At 25, Tristan Perich is obsessed with machines; music has been a part of his life since he was conscious. He began making computer programs when he was 12; his description of topology is “profoundly beautiful and meaningful.” Little wonder he has an undergraduate degree from Columbia in math, music, and computer science, and a master’s from New York University in art technology—or that he started making visual art when he realized that many of the ideas he had been working with in one discipline could be expressed in other media as well.
Untitled Triangle, from the Machine Drawing series, (detail).
An early untitled artwork from 2003 plays with images of lightness and darkness, and is based on videotaped sources of light. His elegantly delicate ink on paper Machine Drawings are about process and randomness—what the machine is actually capable of—or, as he puts it, “the jitteriness, imprecision, and fragility of the whole system.” A sculpture, 1-Bit Music, is a microchip working as a low-level computer to create sound. It is enclosed in a CD case that becomes an art form. He explains it as “presenting music as tied to electronics, and also using a reduced system to create a new instrument.”
Untitled Triangle, from the Machine Drawing series, paper, 50 × 72 inches.
Two of Perich’s important musical references are Bach’s cello suites and Philip Glass, who was a major influence when Perich was in grade school and began composing for the piano. Later, while in high school, he scored music for small ensemble pieces and had a recital. On February 29 of this year, Perich performed three of his works, a combination of his classical compositions and 1-Bit Music, an electronic-music composition, for the Composer’s Showcase program at the Whitney Museum of American Art.

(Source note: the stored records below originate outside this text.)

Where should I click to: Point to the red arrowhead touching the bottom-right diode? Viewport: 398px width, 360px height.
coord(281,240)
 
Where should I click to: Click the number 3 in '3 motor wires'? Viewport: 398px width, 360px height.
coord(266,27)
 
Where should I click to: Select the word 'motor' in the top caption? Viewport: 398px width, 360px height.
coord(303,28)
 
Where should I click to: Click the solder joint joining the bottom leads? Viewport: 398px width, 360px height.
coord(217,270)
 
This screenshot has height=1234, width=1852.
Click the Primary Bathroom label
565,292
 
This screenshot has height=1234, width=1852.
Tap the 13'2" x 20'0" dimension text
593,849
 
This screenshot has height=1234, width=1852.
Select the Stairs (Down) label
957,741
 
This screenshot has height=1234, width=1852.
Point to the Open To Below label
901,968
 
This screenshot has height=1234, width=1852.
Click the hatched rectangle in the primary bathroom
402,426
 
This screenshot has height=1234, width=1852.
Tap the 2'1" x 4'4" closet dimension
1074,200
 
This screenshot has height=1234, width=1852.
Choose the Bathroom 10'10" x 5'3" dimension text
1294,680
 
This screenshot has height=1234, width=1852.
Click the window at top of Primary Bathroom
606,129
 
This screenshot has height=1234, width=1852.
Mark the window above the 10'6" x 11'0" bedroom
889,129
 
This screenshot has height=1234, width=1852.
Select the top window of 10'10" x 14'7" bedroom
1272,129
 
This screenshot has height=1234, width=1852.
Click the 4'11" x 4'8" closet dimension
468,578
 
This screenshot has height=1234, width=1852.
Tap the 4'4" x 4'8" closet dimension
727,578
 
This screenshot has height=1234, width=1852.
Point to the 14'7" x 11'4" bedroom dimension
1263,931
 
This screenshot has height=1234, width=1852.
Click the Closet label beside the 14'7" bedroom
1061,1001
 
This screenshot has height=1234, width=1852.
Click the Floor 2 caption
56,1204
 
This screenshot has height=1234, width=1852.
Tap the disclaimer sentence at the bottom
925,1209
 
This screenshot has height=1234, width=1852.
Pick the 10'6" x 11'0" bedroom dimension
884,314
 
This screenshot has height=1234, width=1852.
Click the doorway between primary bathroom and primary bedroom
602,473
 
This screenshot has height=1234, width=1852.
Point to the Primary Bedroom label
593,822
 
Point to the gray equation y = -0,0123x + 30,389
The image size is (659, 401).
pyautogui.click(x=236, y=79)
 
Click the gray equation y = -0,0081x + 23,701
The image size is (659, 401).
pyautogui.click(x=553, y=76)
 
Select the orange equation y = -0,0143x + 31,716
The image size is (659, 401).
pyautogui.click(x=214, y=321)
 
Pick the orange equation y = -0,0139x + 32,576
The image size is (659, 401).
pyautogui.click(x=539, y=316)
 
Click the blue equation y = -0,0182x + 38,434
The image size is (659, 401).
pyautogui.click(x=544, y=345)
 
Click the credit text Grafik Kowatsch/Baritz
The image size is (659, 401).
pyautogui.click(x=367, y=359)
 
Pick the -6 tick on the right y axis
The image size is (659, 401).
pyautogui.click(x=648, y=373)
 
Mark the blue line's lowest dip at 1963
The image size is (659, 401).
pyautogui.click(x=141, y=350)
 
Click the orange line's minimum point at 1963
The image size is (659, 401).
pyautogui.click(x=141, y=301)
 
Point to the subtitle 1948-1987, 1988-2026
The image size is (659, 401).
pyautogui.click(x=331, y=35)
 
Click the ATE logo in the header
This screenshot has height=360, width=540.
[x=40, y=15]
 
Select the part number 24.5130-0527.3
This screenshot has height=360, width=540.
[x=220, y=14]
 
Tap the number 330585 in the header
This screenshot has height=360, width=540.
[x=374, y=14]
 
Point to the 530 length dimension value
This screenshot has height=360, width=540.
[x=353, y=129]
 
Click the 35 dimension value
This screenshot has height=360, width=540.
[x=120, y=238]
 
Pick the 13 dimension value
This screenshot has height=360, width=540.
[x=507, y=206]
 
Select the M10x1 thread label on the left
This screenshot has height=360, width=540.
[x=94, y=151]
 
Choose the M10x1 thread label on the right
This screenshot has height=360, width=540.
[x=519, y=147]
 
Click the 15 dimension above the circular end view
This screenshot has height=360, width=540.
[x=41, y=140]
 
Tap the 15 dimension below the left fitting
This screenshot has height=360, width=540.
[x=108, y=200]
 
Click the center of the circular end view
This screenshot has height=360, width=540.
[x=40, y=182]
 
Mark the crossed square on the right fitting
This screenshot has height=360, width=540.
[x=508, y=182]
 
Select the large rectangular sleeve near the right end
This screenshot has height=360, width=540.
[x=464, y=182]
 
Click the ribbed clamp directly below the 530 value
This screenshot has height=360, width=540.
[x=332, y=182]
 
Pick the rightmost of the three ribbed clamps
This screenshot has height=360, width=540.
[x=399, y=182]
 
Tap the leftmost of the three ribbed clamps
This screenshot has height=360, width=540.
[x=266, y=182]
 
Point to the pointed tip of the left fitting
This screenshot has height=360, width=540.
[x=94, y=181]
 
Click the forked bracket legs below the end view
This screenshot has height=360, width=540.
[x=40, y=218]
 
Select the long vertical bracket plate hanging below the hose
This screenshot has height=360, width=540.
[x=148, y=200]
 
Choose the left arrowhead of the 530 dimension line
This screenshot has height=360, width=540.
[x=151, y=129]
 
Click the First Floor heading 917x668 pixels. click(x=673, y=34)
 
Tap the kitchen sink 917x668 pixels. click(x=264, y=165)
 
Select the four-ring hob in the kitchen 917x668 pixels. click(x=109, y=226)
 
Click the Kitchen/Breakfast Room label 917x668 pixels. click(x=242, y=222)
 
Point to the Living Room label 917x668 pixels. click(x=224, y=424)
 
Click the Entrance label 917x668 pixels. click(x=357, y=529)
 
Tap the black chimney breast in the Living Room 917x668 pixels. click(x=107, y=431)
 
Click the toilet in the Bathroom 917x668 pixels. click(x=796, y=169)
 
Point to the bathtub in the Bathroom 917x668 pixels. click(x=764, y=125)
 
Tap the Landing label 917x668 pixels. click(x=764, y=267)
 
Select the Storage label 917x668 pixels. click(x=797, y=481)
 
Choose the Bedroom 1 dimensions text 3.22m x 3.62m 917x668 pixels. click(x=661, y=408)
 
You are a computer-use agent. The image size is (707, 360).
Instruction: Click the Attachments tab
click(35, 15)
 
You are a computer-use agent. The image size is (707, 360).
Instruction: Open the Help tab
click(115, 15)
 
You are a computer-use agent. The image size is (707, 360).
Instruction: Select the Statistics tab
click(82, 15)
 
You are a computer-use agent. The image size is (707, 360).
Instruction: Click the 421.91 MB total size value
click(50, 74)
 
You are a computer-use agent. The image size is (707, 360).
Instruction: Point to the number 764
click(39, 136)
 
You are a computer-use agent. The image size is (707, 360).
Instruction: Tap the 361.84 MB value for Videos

1-Bit Music, 2006, CD case and electronic circuits.
Inside the Whitney, the lower lobby overflowed with an audience of all ages. Some sat on the stairs; others peered over the balcony. The first piece, Active Field, began with a lyric tremolo of violins and proceeded through a series of electronic sequences to a single cord held for a full few minutes. The second, This Resonant Room, used trumpet and percussion.
The audience responded physically. Sitting next to me, Perich’s mentor Adam Weinberg tapped his feet in time to the rhythm. But the last piece, Asynchronous, performed by Perich himself was the pièce de résistance. Losing oneself in the undulating sound while watching the oddly hypnotic movement of the deliberately exposed piano hammers was unavoidable. A mesmerized boy, perhaps eight, crept closer and closer to the instrument until he was standing almost on top of Perich. He could not take his eyes from the keyboard. When the piece concluded, the entire audience rose to applaud.
“What’s important to me,” says Tristan, “is simplicity, whittling down, not emulating. I make. I don’t describe.”